**Source document:**
------------------------

O’Donnell: Hi everybody. My wife Carol and I and our kids have been working on this thing since we started it back in 1985, and it’s grown to be—well, it’s the official harbinger of spring in Colorado Springs.

Deen: You always know that you’re probably going to have one more snow storm, maybe.

O’Donnell: But not before Saturday, so I’m happy!

Deen: Yes. So you founded the parade in 1985–why did you found the Saint Patrick’s Day Parade here in the Springs?

O’Donnell: Well, I had just moved back—I grew up here, and I moved to Denver for a number of years, out of town going to college. When I came back here, I was here for a year or two, and I got together with some friends—one was a banker, one was a stockbroker, and we just put our heads together. We started a parade down here.  It was very successful. It just accidentally happened on the 17th that year, that Saturday. The crowd was monstrous, the weather was nice, and we had people having to shuck four layers of clothing—everyone thought it was going to be cold. We had a 5k race and a mile run the day before. I think we had 350 runners, and we had someone run a mile on Colorado Avenue in 3 minutes and 57 seconds, something like that. It was speedy, I can tell you that.

Deen: What would you say Saint Patrick’s Day means to you, and why is it important for those of us living in the Springs?

O’Donnell: Colorado Springs is not a community with a lot of cross-cultural references. People have moved here from all over the country, so we don’t have Italian neighborhoods, or Irish neighborhoods, or Slavenian or Polish neighborhoods or Russian neighborhoods—we just don’t have that. We don’t have it except in small doses. And the Irish thing here, really what we’ve done, is that it’s not meant to just be an Irish thing. It’s really meant to be a community celebration, and we work all year trying to recruit different types of cultural groups—wonderfully choreographed Mexican dancers, South American—I think one year we had a Nicaraguan group of dancers, we’ve had Japanese, Chinese, and Korean entries, we’ve had African American and of course, the Irish is all over the place.

It’s really meant for everybody. We’ll have business groups, church groups of all denominations, and it’s just meant to be a little bit of something for everybody to get out on the streets and be a bit of community together. That’s my best explanation.

Deen: That’s beautiful. Thank you for founding it and making sure it happens every single year.

O’Donnell: And what we’ve done—Colorado Springs is, in many places, a very young community, and in a lot of places, an old community that behaves like it’s young.

------------------------

**Dataset rows:**
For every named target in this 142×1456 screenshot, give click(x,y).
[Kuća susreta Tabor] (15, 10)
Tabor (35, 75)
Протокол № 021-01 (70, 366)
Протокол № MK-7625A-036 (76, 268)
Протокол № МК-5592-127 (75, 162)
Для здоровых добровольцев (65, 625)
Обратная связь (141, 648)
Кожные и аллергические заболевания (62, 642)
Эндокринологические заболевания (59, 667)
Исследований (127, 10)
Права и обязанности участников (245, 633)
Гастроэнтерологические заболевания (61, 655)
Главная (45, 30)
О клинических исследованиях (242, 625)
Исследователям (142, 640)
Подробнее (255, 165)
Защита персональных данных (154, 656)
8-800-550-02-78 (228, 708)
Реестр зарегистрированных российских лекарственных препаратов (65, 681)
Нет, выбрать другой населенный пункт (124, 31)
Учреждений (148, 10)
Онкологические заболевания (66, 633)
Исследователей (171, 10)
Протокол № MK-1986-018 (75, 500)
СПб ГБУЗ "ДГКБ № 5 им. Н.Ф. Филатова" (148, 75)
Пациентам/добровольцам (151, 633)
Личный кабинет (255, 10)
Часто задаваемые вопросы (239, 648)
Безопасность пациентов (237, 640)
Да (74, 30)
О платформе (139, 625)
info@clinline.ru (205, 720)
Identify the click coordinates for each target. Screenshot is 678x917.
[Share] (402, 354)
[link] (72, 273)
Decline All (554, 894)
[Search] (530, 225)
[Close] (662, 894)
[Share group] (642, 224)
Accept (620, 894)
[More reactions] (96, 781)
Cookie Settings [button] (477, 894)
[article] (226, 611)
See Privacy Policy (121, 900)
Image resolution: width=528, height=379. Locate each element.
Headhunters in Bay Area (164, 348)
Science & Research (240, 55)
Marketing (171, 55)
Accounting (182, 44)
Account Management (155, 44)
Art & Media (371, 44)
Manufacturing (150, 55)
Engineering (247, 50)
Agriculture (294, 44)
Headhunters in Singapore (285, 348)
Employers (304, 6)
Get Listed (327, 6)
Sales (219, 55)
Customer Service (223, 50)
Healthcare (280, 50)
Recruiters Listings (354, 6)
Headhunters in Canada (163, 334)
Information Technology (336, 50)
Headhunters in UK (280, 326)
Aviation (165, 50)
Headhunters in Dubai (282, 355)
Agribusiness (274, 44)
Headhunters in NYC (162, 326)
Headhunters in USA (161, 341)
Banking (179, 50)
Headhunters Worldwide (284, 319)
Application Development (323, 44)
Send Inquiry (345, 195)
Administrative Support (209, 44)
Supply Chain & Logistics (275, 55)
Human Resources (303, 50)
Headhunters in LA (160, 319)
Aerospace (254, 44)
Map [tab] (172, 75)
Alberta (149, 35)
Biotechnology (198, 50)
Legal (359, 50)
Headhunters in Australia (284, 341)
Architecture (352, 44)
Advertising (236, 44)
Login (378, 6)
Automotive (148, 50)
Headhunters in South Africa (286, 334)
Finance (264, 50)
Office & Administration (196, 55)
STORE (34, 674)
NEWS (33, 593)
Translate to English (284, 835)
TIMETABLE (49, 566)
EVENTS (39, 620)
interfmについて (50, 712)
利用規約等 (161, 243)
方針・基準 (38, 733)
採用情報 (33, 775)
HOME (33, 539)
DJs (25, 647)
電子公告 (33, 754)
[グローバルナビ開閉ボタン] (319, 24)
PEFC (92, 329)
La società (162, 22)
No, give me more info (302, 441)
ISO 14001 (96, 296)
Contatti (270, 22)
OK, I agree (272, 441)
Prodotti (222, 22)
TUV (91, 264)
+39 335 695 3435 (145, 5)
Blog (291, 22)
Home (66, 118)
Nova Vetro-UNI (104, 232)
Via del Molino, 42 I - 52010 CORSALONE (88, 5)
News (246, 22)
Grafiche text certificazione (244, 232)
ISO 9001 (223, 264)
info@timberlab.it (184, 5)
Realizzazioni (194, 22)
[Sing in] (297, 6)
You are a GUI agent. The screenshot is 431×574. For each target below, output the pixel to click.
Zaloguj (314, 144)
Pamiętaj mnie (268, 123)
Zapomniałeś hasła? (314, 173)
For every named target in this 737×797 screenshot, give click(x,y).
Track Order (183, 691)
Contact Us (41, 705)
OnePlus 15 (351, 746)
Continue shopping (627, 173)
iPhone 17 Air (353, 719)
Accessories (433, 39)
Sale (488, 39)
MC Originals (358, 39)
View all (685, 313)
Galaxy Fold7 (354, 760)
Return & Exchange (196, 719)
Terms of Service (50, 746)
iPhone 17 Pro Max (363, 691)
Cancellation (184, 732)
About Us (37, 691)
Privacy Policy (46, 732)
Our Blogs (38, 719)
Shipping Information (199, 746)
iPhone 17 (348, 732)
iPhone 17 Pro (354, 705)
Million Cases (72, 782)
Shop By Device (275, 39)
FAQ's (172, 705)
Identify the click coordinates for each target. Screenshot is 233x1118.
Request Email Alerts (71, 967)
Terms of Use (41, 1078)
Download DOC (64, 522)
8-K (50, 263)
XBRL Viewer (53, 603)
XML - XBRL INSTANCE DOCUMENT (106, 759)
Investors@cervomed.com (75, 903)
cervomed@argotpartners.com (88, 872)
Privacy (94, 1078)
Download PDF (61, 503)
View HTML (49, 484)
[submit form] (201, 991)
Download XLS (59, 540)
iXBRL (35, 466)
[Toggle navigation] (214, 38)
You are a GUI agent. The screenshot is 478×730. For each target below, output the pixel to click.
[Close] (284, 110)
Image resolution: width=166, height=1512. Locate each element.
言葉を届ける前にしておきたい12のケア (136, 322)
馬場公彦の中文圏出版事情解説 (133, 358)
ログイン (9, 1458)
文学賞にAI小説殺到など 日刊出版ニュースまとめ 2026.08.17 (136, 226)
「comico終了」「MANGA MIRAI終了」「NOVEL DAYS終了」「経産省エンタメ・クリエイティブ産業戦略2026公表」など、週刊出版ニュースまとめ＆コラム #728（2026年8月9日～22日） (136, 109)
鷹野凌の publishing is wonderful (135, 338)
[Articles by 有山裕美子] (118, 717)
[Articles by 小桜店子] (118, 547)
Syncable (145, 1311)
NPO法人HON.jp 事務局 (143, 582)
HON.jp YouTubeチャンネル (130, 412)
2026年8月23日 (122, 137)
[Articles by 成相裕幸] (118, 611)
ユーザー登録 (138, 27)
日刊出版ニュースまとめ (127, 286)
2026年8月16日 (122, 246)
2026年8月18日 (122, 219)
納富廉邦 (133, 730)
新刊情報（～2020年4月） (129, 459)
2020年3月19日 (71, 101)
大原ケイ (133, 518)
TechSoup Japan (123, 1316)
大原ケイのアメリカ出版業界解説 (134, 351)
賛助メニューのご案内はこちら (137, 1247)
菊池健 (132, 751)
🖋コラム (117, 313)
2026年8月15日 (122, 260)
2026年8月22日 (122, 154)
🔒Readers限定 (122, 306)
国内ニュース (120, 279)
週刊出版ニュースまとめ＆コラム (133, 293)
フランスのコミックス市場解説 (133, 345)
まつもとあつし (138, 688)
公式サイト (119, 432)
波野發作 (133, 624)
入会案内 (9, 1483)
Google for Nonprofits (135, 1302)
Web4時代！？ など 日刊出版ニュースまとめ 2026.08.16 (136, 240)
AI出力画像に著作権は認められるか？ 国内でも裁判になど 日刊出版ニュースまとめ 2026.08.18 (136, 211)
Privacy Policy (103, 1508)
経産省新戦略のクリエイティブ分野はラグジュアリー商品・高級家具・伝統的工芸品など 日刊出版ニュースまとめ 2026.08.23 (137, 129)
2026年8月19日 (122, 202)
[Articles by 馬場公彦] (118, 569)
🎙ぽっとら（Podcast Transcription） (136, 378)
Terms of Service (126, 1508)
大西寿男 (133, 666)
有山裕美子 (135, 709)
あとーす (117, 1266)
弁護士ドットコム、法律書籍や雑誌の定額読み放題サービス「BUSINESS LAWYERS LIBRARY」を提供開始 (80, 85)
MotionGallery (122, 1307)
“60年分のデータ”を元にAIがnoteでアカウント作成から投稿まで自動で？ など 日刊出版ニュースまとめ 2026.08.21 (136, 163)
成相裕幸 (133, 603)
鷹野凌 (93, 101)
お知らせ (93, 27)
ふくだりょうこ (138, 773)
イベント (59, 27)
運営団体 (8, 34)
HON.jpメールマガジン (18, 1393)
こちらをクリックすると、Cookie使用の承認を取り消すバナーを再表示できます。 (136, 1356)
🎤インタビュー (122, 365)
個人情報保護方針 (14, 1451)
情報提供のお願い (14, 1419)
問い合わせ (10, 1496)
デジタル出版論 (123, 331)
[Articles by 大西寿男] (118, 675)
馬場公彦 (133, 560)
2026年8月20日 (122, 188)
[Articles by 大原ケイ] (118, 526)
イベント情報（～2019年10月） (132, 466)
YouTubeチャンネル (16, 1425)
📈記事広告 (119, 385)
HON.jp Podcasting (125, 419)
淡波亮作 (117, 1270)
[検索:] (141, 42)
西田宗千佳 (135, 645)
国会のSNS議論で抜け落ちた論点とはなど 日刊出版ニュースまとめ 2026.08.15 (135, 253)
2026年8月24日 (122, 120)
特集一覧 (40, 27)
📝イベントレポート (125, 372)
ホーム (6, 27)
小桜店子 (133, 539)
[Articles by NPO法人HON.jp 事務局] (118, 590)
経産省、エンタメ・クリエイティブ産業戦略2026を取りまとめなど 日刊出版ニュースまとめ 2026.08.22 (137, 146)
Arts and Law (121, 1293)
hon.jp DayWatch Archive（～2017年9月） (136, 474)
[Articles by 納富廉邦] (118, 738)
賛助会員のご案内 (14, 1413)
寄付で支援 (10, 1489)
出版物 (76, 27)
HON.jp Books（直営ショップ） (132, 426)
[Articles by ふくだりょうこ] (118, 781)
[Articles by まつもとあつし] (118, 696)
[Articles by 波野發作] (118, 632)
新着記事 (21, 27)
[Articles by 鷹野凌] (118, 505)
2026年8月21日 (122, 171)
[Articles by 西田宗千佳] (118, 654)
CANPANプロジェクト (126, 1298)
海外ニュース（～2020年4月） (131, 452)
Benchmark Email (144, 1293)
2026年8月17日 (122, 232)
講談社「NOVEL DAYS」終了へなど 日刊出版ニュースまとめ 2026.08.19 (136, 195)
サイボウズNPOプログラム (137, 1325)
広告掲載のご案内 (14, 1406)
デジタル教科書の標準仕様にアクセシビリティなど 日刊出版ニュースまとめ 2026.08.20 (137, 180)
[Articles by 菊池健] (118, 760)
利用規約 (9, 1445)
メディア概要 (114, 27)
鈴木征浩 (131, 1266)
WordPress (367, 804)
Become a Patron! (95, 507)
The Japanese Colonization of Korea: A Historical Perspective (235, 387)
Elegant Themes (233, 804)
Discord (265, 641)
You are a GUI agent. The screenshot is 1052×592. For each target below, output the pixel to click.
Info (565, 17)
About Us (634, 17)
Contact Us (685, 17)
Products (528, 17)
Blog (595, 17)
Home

------------------------

**Jobs:**
• A. In the interview about the Colorado Springs Saint Patrick's Day Parade, what year was the parade founded?
• B. Extend the interview about the Colorado Springs Saint Patrick's Day Parade, picking up right after its final sentence.

**Exercise answers:**
• A. 1985

• B.
We have a lot of people who run and hike here. So, for the run (5K for Saint Patrick’s Day – link, starts at 10:00 am0), we’ve had between 3300-3400 runners. I think we’re talking about 2,500 this year. For the bike ride (Pedaling for Saint Patrick’s Day), which starts at 8:30 Saturday morning, we’ve had as high as 450, but we’re expecting 250-300 this year, and for the Kid’s Fun Run, we’ve had as many as 4-500 kids running that half mile and one-mile run in front of Acacia Park and Fountain, there, to help get the parade started. So, it’s become a family athletic event, a social event as well as a community event.

Deen: Just tying everything together.

O’Donnell: It takes about 4 ½ months to organize every year.

Deen: Wow. What is it like being on the organizational end, how does it feel to begin, and how do your emotions move as you go along?

O’Donnell: Well, emotionally, you’re always in a hurry. There’s always one more thing to do, one more group you wish you could get in, one more sponsor you’re trying to cajole into helping. So it’s really busy. And the project side of this—some of it becomes rote, but most of it is SOP—Seat of the Pants—Do some homework, talk to a friend, drive across town to meet somebody, answer phone call after phone call, it really is an organizational—let’s call it an opportunity. It keeps you busy, and it’s exciting.

Deen: Absolutely. What significance does the “wearing of the green” have for us here in Colorado?

O’Donnell: Well, let me start by saying, Saint Patrick’s colors really are blue and gold—that’s why Notre Dame is like that. The Irish tricolor—orange is Protestant Ireland, green is Catholic Ireland, and white stands for peace. You can wear the green or wear the orange or wear them all, and it has to do with brotherhood.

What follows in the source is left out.